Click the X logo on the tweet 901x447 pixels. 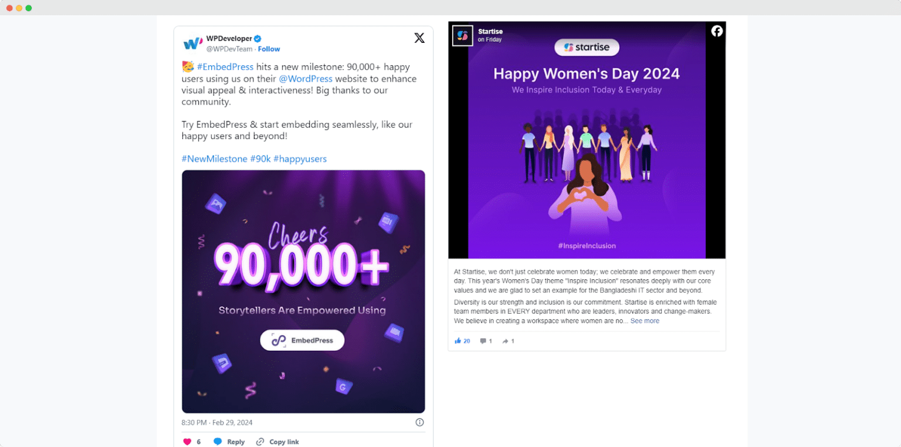point(419,38)
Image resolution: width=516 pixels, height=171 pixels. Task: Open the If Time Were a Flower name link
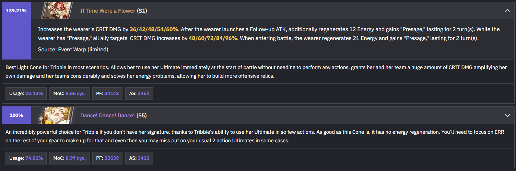click(x=108, y=11)
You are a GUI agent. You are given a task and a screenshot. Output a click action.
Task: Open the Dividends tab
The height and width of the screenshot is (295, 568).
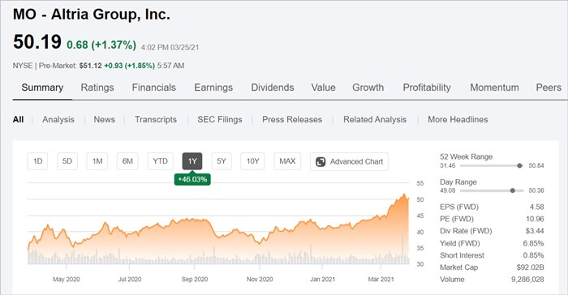click(273, 88)
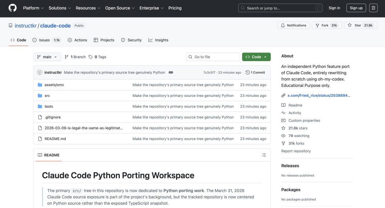Expand the main branch dropdown
Screen dimensions: 385x208
coord(47,57)
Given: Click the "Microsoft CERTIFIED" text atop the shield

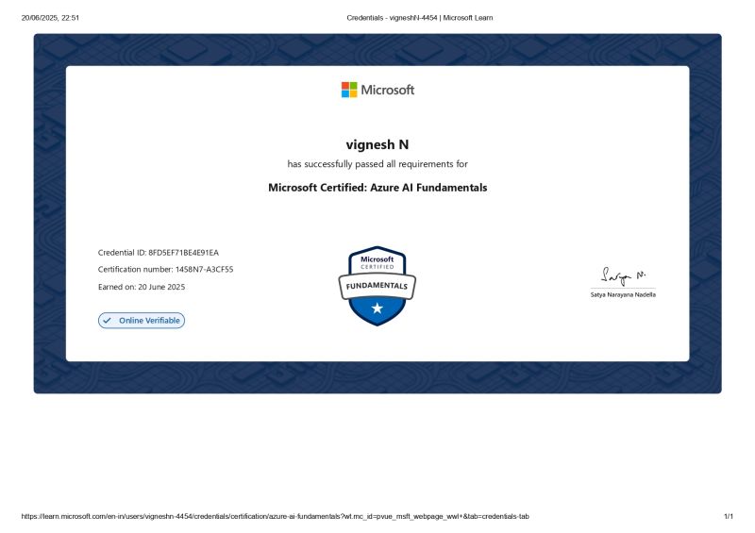Looking at the screenshot, I should click(x=377, y=262).
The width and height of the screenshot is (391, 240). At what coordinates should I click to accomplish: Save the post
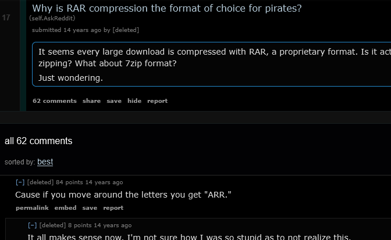[114, 101]
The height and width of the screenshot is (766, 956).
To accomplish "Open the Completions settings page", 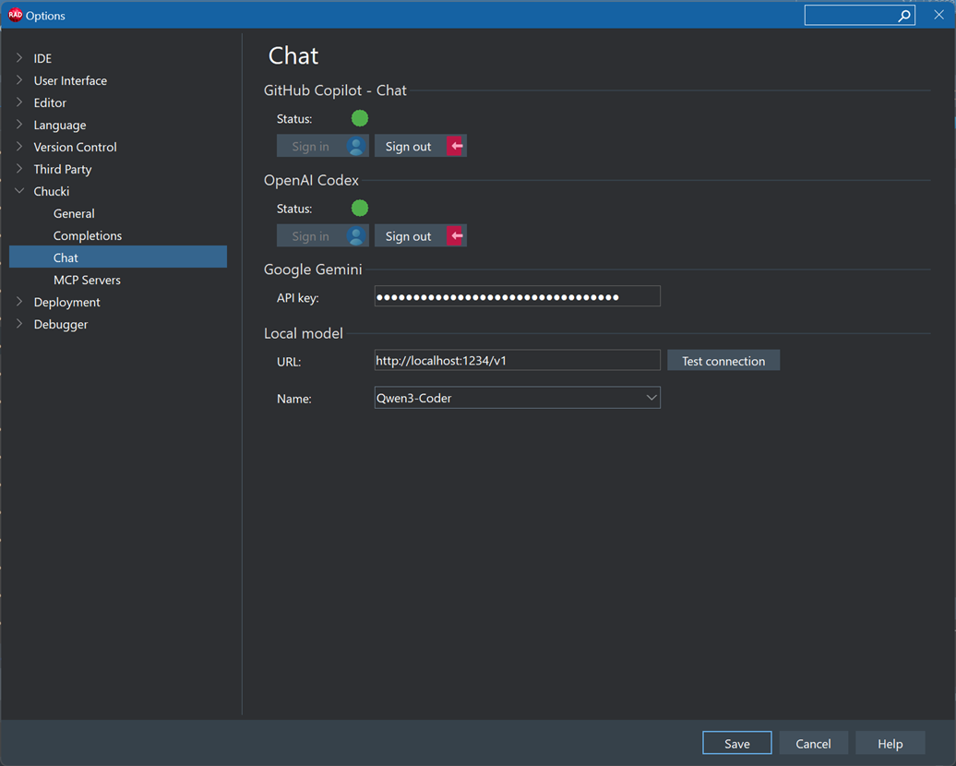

§ §

> _REQUIRED TASK_: Beginning at the line of the records that contains "Given: Click the" and continuing through the final line of the records, give each line as a string in a JSON list, omitting blank lines and leaving the pictures out.

> _TASK OUTPUT_:
[
  "Given: Click the \"Microsoft CERTIFIED\" text atop the shield",
  "Looking at the screenshot, I should click(x=377, y=262).",
  "The width and height of the screenshot is (391, 240). At what coordinates should I click to accomplish: Save the post",
  "[114, 101]",
  "The height and width of the screenshot is (766, 956).",
  "To accomplish \"Open the Completions settings page\", "
]